### Exercise description
Skip the pictures. Give all the data again exactly.

### Records to process
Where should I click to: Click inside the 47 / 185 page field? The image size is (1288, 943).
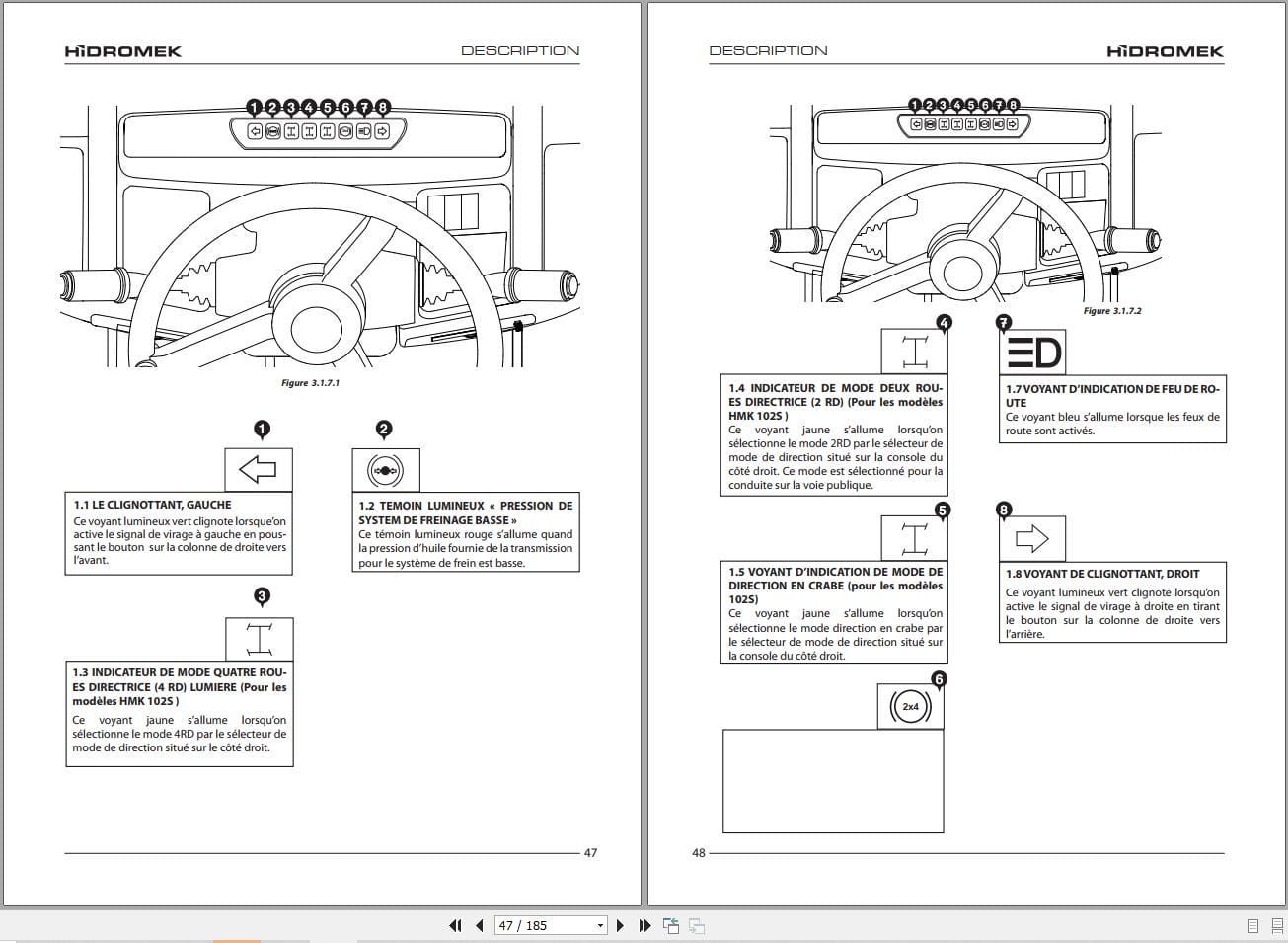tap(533, 925)
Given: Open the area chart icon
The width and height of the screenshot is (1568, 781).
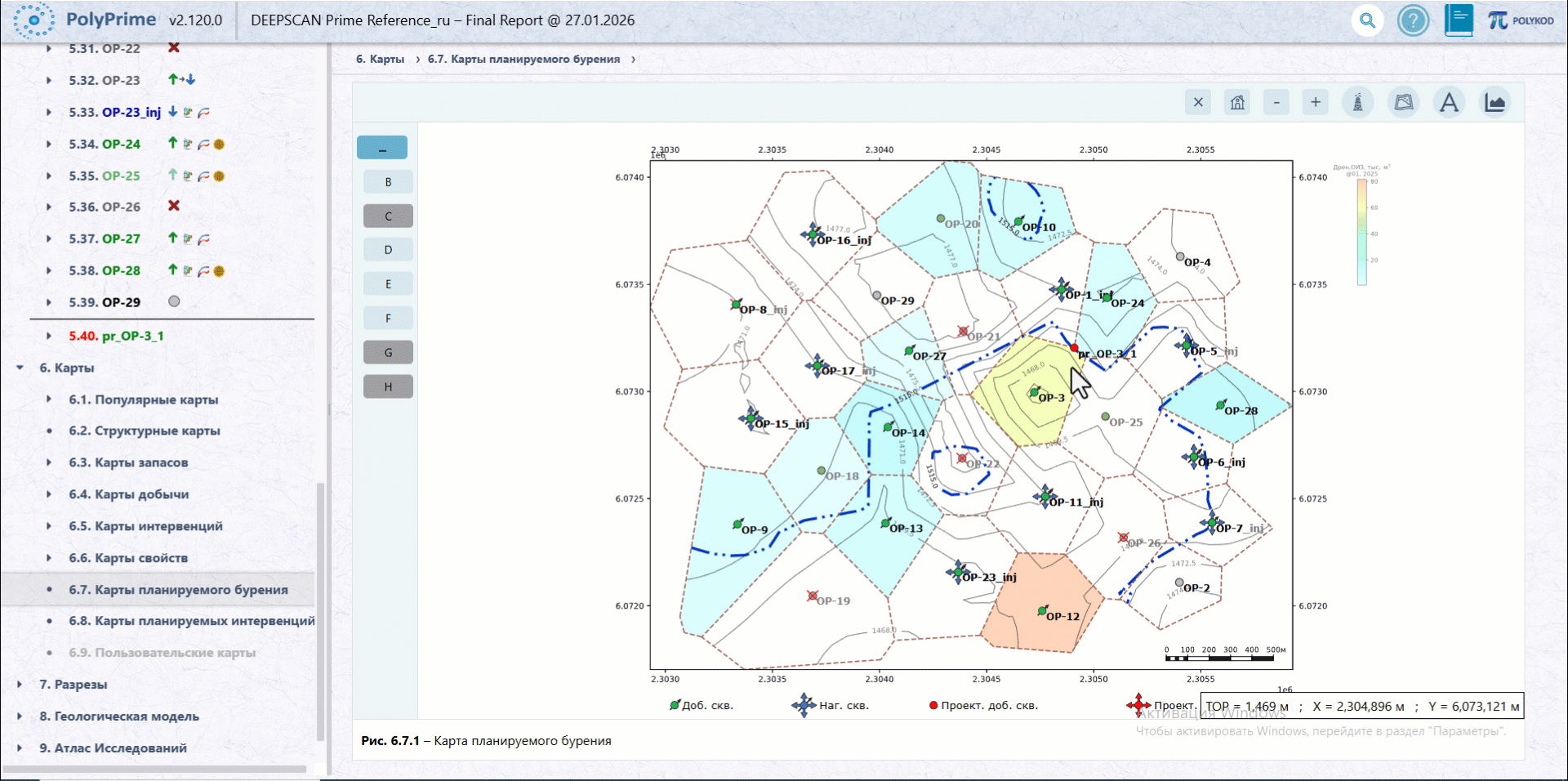Looking at the screenshot, I should (1495, 102).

### Task output
Where should I click to: Click inside the 47 / 185 page field? The image size is (1288, 943).
tap(533, 925)
Given: Open the area chart icon
The width and height of the screenshot is (1568, 781).
Looking at the screenshot, I should (1495, 102).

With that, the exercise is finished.